_SELECTED EXTRACT_:
'''

As MRCTV covered in a previous article, part of what made this election so unique in the region's history is that cultural identity and concerns over immigration seemed to replace civic separatism as the core issue.

"Young Quebecers are less attuned to independence, so the old nationalist discourse on sovereignty is not as strong," said Chedly Belkhodja, a Concordia University's School of Community and Public Affairs professor. "The big questions now are about identity and what Quebec will look like."

Young Quebecers aren't as interested in the independence of Quebec as a state, so much as Quebec's identity as a nation of shared history and values among a people and those most able to integrate with them. The position is contrasted with the modern Scottish or Northern Irish independence movements who want to be entirely independent from the UK as a state, but allow open borders with the EU that would erode their national culture over time. 

The flagship initiative of Francois Legault's rising party was to severely curb immigration levels by 10,000, and then deport any new residents who failed an exam ensuring they were learning French and adapting to Quebec's local culture and values within three years of their entry to the province. 

Vice News was refreshingly blunt about how the ruling Liberal party had been complacent and out-of-touch with what many young Quebecers want from their government, reporting:

"Finally, if this is indeed the end of a long Liberal reign, we should at least acknowledge that in spite of the moral panic around immigration and refugees, Philippe Couillard chose to campaign on increasing the number of immigrants to Quebec. Those people who are paid to advise him no doubt begged Couillard to do otherwise, but the outgoing premier opted defend his vision of an open and welcoming Quebec..."

This, of course reflects a large trend across America and the rest of the the western world, with a rise of populism and national identity concerns in the wake of the "socially-liberal, fiscally conservative" mindset that characterized the Centrism of the Bill Clinton and George Bush eras. Open borders and mass migration policies are being increasingly critiqued as hurting local workers by flooding the market with cheap labor, lowering social-trust/societal cohesion, and causing the loss of a shared cultural identity.

'''

_JOB_:
Reproduce verbatim the portion of the passage on Quebec's election that starts at "This, of course" and ends at "shared cultural identity.".

_GIVEN ENTRIES_:
'''

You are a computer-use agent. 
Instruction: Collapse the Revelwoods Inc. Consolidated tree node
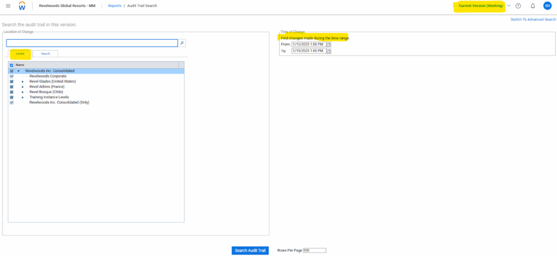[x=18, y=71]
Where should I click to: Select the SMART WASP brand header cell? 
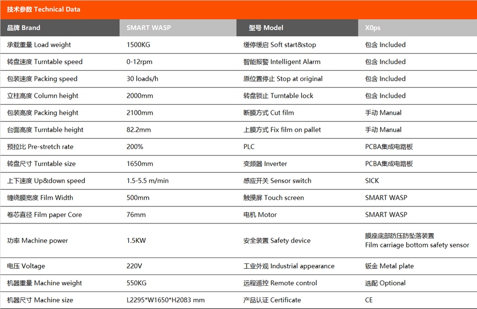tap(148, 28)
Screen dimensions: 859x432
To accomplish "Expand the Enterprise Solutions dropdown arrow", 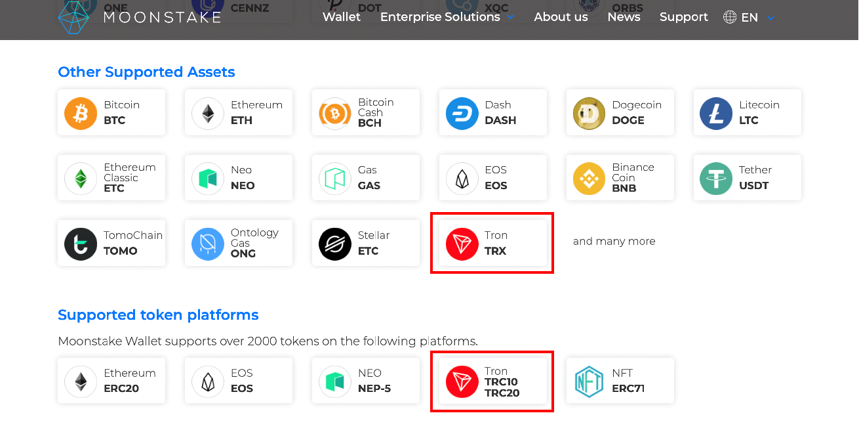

'''
'''

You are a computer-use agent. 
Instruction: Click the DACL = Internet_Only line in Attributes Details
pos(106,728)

'''
'''

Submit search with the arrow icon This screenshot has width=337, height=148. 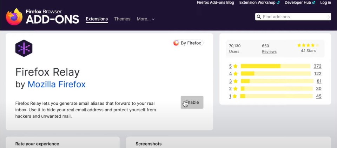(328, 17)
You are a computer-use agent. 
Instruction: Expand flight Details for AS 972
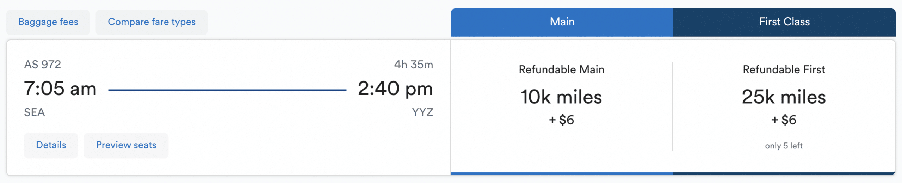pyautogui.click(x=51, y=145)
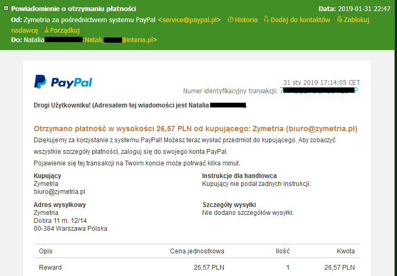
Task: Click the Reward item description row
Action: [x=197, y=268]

'''

_EXPECTED OUTPUT_:
This, of course reflects a large trend across America and the rest of the the western world, with a rise of populism and national identity concerns in the wake of the "socially-liberal, fiscally conservative" mindset that characterized the Centrism of the Bill Clinton and George Bush eras. Open borders and mass migration policies are being increasingly critiqued as hurting local workers by flooding the market with cheap labor, lowering social-trust/societal cohesion, and causing the loss of a shared cultural identity.